36.7.d. Dosage administration and adjustment shall be guided by outcomes criteria, which shall be documented and include:
36.7.d.1. Cessation of withdrawal symptoms;
36.7.d.2. Cessation of illicit opioid use as documented by negative drug tests and reduction of drug-seeking behavior;
36.7.d.3. Establishment of a blockade dose of an agonist;
36.7.d.4. Absence of problematic craving as documented by a subjective report and clinical observations; and
36.7.d.5. Absence of signs and symptoms of too large a dose of an opioid treatment medication after an interval adequate for the patient to develop complete tolerance to the blocking dose.
36.7.e. Dosages of medication should be adjusted so that they shall ultimately:
36.7.e.1. Prevent the onset of subjective and/or objective signs of opioid abstinence syndrome for twenty-four hours or more;
36.7.e.2. Reduce or eliminate drug cravings; and
36.7.e.3. Block the effects of illicitly acquired opioids without inducing persistent euphoric or other undesirable effects.
36.7.f. The ordering physician shall ensure that the justification for daily doses above 100 milligrams is documented in the patient's record.
36.8. Methadone.
36.8.a. Methadone shall be administered only in oral form and shall be formulated in such a way as to reduce its potential for parenteral abuse.

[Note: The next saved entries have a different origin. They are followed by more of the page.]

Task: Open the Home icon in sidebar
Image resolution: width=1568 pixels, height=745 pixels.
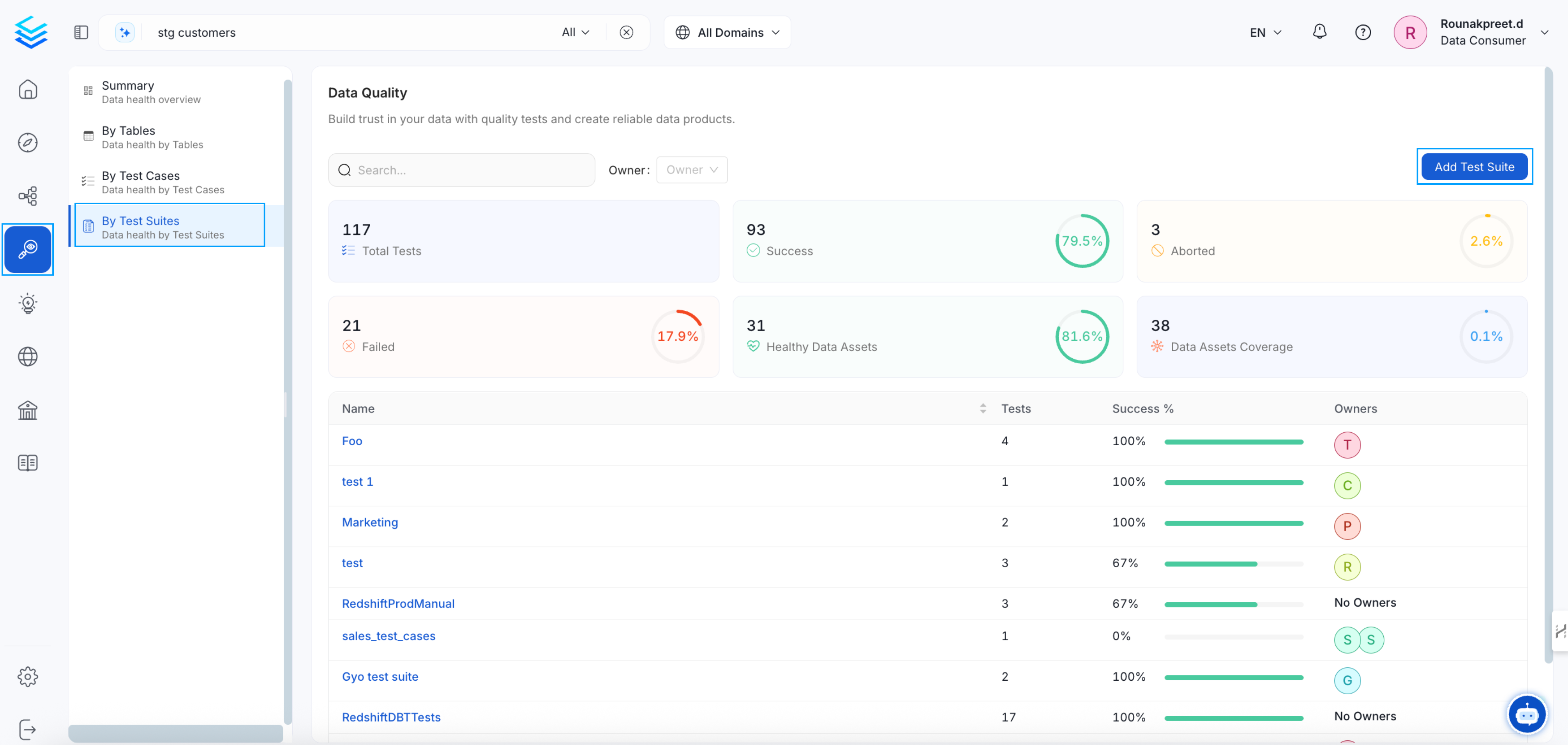Action: (x=27, y=90)
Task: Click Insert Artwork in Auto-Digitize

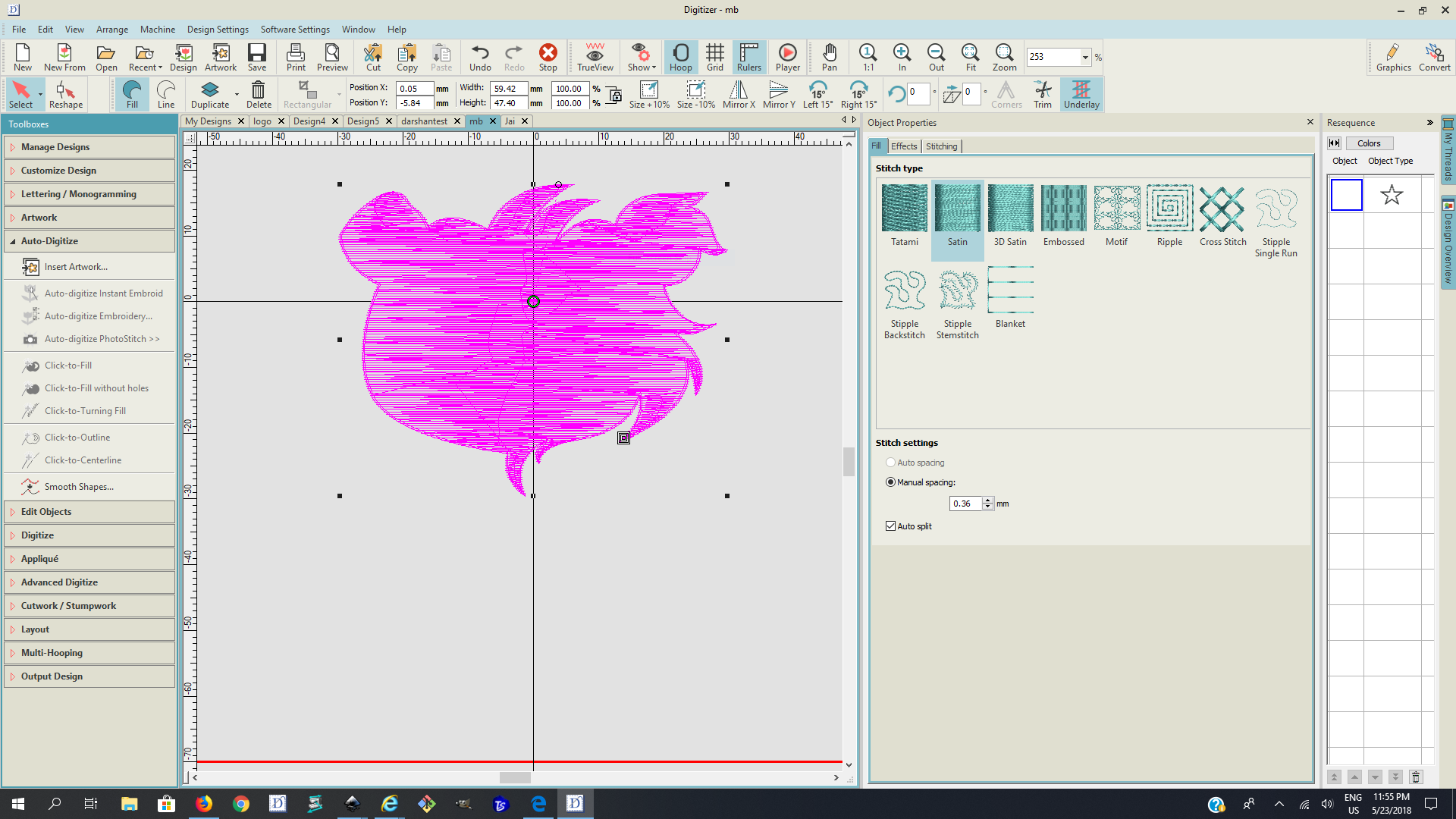Action: 75,267
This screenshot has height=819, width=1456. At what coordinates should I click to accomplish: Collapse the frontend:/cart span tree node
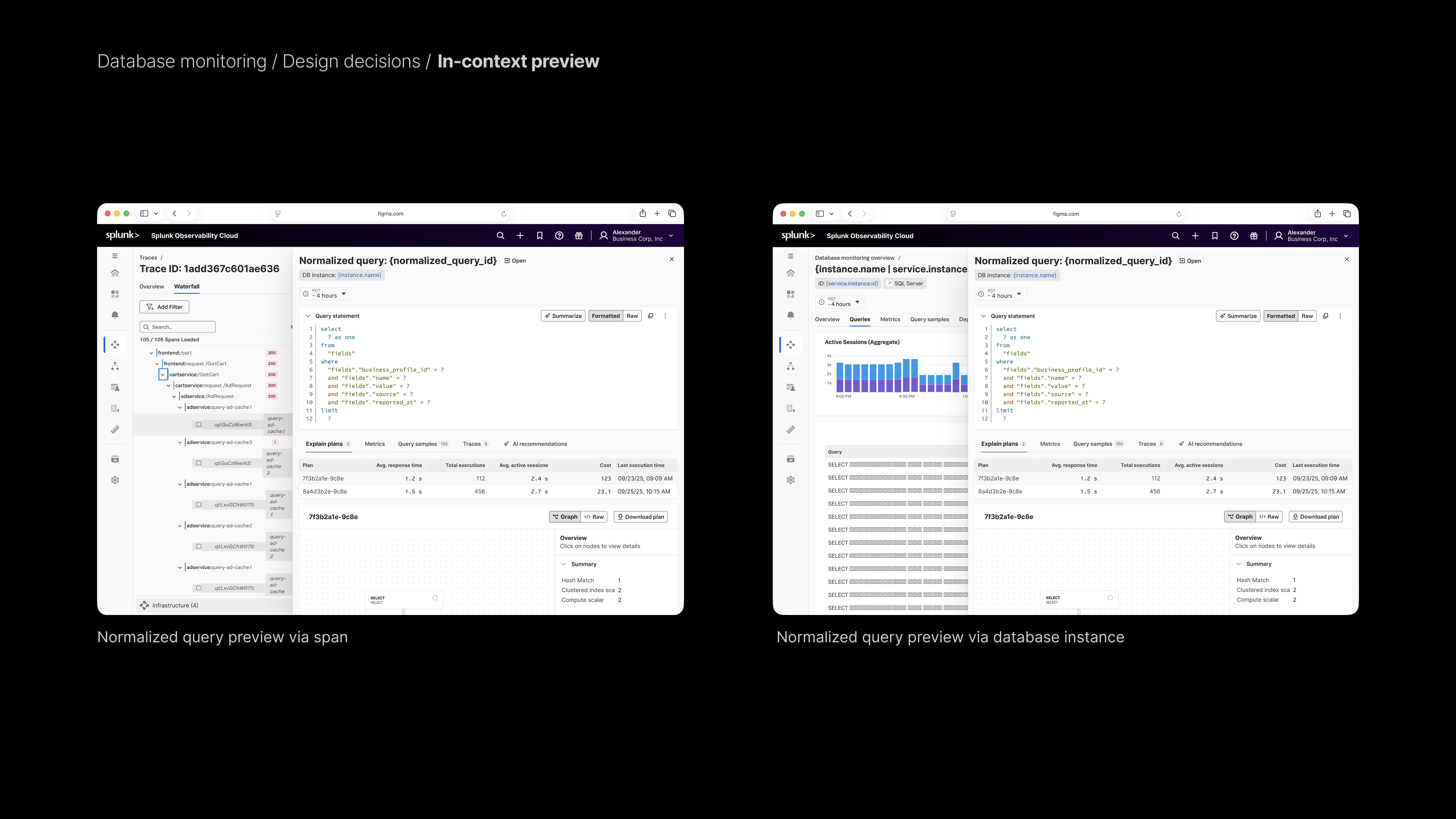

36.8.b. For each new patient enrolled in an opioid treatment program, the initial dose of methadone shall not exceed 30 milligrams. The total dose for the first day shall not exceed 40 milligrams, unless the program physician documents in the patient's record that 40 milligrams did not suppress opiate abstinence symptoms after a three-hour period of observation.
36.8.c. The total dose of methadone and the interval between doses may be adjusted for patients documented to have atypical metabolic patterns or those prescribed other concurrent medications which alter rates of methadone metabolism.